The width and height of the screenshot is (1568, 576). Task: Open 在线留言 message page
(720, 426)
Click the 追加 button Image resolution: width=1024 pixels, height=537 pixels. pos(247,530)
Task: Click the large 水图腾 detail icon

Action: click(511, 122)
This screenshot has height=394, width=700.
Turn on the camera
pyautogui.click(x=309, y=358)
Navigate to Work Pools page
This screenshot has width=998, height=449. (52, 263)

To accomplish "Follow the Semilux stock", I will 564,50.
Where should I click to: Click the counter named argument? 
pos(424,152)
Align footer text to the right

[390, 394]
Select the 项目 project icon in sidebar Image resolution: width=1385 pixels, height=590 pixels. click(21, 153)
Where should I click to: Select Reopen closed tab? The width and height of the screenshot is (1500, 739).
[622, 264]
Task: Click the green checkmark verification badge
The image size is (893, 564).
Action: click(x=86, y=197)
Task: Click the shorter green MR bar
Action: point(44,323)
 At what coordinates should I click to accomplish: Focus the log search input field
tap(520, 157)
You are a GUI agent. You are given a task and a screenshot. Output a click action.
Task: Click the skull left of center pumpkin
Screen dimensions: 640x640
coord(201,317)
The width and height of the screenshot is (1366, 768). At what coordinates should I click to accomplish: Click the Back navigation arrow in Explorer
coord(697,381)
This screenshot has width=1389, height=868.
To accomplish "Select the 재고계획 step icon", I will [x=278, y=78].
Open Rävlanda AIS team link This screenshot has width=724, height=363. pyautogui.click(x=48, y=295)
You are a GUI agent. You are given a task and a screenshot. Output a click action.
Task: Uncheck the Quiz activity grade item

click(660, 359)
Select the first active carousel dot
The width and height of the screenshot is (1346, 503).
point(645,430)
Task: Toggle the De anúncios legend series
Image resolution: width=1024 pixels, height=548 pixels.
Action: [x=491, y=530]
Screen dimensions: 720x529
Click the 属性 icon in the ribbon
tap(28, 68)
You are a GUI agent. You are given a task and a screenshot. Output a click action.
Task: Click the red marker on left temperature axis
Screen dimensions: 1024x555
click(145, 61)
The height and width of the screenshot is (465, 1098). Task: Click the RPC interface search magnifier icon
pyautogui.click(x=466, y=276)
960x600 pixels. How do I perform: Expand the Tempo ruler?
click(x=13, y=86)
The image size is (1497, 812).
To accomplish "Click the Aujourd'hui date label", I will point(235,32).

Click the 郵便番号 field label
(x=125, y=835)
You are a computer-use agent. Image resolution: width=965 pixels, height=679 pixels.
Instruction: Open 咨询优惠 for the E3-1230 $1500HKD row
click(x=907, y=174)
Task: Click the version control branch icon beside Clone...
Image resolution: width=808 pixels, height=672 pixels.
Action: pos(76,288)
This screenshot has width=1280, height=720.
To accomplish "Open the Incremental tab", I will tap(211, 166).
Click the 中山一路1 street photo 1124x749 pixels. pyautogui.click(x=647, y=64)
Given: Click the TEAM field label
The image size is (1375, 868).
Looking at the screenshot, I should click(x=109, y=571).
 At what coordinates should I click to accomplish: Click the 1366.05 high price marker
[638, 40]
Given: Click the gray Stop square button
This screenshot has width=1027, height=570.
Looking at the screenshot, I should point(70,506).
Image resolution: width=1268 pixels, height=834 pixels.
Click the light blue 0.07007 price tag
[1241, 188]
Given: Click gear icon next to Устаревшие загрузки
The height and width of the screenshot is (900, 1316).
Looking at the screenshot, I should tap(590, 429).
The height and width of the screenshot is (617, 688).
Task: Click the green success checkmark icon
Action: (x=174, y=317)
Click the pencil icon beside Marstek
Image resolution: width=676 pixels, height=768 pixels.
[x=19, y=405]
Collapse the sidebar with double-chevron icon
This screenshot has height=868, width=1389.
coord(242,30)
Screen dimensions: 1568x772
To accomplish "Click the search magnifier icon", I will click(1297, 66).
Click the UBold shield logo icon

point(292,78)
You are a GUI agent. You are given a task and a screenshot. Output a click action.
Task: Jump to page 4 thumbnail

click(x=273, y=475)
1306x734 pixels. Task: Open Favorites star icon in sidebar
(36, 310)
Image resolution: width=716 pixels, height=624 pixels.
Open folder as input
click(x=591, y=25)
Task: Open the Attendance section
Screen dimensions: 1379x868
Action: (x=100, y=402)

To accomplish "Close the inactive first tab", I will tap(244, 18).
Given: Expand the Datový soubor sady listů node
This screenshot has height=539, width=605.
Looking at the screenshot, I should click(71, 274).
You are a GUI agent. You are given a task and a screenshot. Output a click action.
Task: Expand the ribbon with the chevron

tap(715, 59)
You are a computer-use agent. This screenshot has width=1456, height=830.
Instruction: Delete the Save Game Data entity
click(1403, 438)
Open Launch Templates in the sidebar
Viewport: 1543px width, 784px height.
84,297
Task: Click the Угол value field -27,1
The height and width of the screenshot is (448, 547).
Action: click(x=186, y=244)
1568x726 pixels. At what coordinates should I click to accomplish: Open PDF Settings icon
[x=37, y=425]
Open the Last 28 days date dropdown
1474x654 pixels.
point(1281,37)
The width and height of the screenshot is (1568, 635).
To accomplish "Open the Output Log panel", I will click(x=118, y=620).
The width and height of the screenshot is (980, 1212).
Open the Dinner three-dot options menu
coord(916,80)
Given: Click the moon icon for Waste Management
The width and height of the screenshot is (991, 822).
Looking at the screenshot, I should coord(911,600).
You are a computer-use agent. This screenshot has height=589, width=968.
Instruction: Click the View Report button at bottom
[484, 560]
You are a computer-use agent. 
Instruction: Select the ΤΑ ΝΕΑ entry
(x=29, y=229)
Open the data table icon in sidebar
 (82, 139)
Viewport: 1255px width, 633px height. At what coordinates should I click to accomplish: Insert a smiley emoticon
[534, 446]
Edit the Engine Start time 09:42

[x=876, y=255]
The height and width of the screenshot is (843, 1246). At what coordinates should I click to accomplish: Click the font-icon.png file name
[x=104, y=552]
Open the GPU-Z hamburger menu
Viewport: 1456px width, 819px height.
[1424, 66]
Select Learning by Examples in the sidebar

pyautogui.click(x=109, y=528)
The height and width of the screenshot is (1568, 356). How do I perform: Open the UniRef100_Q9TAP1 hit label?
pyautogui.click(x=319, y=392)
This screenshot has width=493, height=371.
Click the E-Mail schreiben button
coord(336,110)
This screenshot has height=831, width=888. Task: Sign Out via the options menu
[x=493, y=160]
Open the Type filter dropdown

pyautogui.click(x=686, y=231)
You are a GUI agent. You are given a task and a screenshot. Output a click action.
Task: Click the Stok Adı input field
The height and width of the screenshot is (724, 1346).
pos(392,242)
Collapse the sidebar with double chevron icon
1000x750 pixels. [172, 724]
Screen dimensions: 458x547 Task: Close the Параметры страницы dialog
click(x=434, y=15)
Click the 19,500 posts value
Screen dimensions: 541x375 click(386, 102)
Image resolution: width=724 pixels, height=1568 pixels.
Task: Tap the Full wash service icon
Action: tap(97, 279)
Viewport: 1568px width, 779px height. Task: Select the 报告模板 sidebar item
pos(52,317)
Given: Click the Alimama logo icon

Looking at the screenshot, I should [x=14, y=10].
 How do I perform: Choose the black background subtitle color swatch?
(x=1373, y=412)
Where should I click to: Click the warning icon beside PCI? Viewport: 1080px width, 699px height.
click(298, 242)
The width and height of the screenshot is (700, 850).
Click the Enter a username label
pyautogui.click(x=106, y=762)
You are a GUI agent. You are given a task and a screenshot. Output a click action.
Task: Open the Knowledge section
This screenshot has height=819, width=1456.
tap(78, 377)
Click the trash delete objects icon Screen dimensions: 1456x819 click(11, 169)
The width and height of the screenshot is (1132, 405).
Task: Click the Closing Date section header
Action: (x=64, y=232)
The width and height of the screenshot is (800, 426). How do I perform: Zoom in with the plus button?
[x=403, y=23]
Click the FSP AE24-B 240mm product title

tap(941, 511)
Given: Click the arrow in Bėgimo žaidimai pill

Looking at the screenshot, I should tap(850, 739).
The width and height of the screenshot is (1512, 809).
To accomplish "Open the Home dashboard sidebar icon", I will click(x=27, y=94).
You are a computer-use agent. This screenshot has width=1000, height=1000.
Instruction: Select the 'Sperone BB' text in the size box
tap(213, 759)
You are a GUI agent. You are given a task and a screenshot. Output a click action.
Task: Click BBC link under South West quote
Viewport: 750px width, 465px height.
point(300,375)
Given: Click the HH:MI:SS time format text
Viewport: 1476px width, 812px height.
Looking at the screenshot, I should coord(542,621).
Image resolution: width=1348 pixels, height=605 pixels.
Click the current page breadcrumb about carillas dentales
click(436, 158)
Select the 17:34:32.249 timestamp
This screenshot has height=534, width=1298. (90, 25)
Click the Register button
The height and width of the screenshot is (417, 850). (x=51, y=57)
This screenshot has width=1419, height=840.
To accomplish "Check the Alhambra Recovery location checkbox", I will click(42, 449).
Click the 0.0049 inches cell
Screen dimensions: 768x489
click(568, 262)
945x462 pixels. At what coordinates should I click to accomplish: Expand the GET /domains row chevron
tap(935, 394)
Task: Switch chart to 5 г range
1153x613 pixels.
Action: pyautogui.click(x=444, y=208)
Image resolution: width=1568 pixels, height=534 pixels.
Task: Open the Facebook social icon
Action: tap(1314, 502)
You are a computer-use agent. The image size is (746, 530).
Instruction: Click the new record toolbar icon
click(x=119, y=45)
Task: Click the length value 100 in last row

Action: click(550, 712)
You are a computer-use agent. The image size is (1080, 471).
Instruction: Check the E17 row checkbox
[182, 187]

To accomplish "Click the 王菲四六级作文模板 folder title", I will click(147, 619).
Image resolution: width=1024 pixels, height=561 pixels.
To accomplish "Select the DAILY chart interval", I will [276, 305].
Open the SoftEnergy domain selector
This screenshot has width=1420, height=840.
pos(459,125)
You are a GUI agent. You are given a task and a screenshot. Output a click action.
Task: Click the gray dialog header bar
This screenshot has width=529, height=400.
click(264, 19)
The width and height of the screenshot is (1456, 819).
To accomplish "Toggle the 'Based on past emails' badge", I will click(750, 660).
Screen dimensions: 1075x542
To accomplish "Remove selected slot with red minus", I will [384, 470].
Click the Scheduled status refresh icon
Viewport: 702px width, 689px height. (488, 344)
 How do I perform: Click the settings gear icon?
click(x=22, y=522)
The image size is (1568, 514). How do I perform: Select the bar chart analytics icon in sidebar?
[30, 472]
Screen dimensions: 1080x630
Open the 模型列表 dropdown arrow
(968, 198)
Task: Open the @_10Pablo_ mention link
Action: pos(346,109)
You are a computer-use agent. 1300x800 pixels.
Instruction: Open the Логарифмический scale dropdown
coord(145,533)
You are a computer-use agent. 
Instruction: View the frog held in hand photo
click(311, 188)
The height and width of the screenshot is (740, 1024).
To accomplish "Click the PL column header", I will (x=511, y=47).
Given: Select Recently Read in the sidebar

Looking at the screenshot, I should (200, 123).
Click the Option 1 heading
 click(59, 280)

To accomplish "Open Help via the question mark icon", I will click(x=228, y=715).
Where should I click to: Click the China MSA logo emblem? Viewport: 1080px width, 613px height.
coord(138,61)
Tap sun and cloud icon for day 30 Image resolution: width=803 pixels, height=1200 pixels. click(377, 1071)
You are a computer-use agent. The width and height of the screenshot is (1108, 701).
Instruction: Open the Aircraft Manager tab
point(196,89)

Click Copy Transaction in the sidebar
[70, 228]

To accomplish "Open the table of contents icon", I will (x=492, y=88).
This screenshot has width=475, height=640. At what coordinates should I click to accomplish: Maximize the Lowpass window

- GOAL -
Put the lines running from the start of the records through the line containing "pyautogui.click(x=309, y=358)" into a numbered list, both ends included and blank lines omitted.

- WRITTEN ANSWER -
1. The width and height of the screenshot is (1568, 576). Task: Open 在线留言 message page
2. (720, 426)
3. Click the 追加 button Image resolution: width=1024 pixels, height=537 pixels. pos(247,530)
4. Task: Click the large 水图腾 detail icon
5. Action: click(511, 122)
6. This screenshot has height=394, width=700.
7. Turn on the camera
8. pyautogui.click(x=309, y=358)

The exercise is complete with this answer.